December 17, 2016
In the ongoing debate over how to repair America’s broken criminal justice system, civil asset forfeiture laws are among the most obvious candidates for reform that conservatives can support.
Civil asset forfeiture is a tool that law enforcement uses to seize property alleged to have been involved in a crime. That could be a few hundred dollars or a car or even someone’s home.
Asset forfeiture laws are intended to fight organized crime, drug king pins and terrorists, and they can work effectively for that purpose. But too often these laws ensnare ordinary, innocent people, often leaving them with no recourse.
The burden is typically on the accused to prove that his property was not involved in a crime, the cost of which can be prohibitive. In the meantime, the accused person’s property typically stays with the police. The success rate for winning back property tends to be low. Tales are legion of innocent people having their money or property taken and never getting it back.
A big part of the problem is that law enforcement often seizes property only on suspicion of criminal activity, rather than actual evidence of it. As we have said in the past, this runs counter to the basic constitutional principle of presumption of innocence.

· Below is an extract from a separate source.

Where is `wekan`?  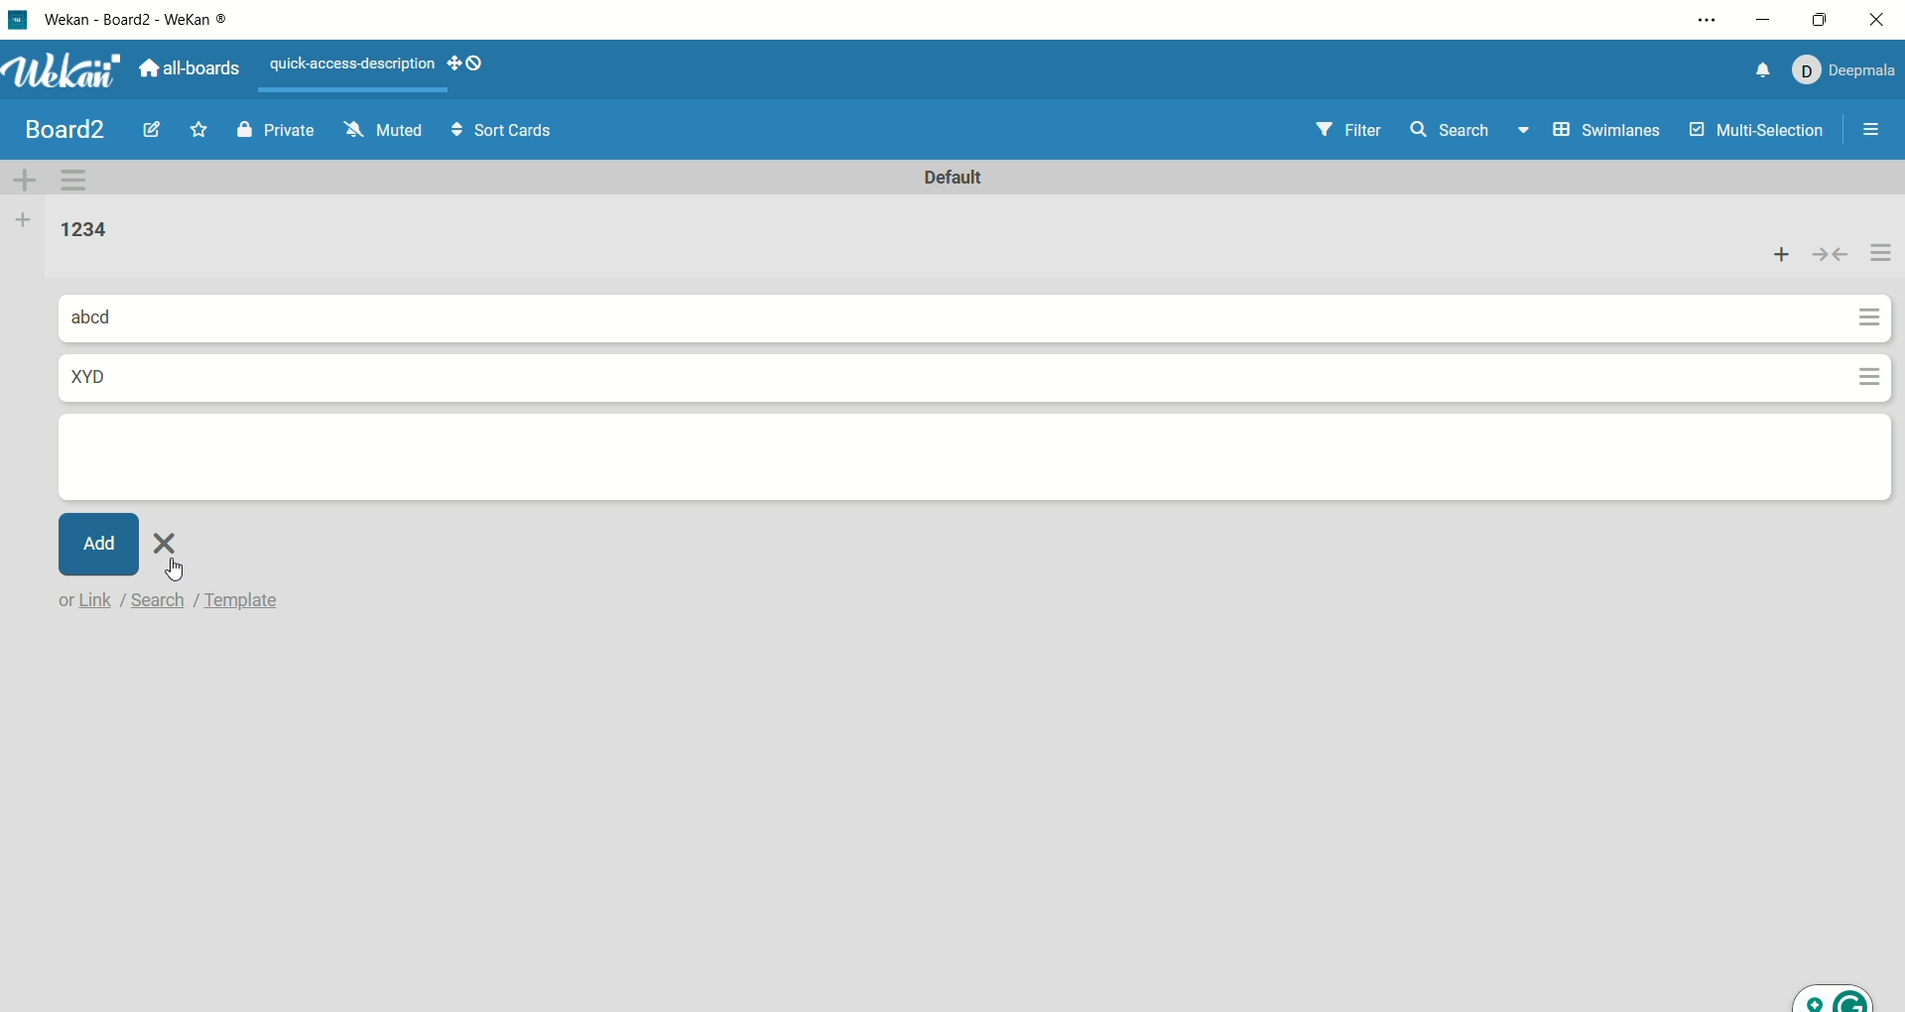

This practice creates incentives for cops to be on the hunt for property to take from innocent people. In many cases, law enforcement officials learn to count on the windfalls seized assets can create. Police departments have been known to spend seized money on expensive toys.
How common is this practice? Billions are seized every year under the practice. And one study found that 40 percent of police departments say funds they seize are a necessary source of income.
In Ohio, both houses of the legislature have passed a bill requiring law enforcement to file criminal charges against people before they can keep their cash or property. Suspicion of wrongdoing is no longer enough.
The bill would further limit police departments from taking cases to the federal level and working with the Justice Department to evade state laws on forfeitures, a common practice.
The legislature still must work out the minimum amount of money that law enforcement can seize through criminal forfeiture. Once it does, the legislation will go to Gov. John Kasich’s desk, where we hope he will sign it.
Such reforms are not only a matter of property rights and due process. They are also a matter of social cohesion. Civil asset forfeiture the way it is often practiced erodes trust between law enforcement and the public at a time when such trust is in short supply.
In Ohio, both conservative and liberal groups lobbied to have the bill passed, and it passed unanimously, which shows the bipartisan nature of this reform. Seventeen other states have passed similar reforms, and we encourage more to join them.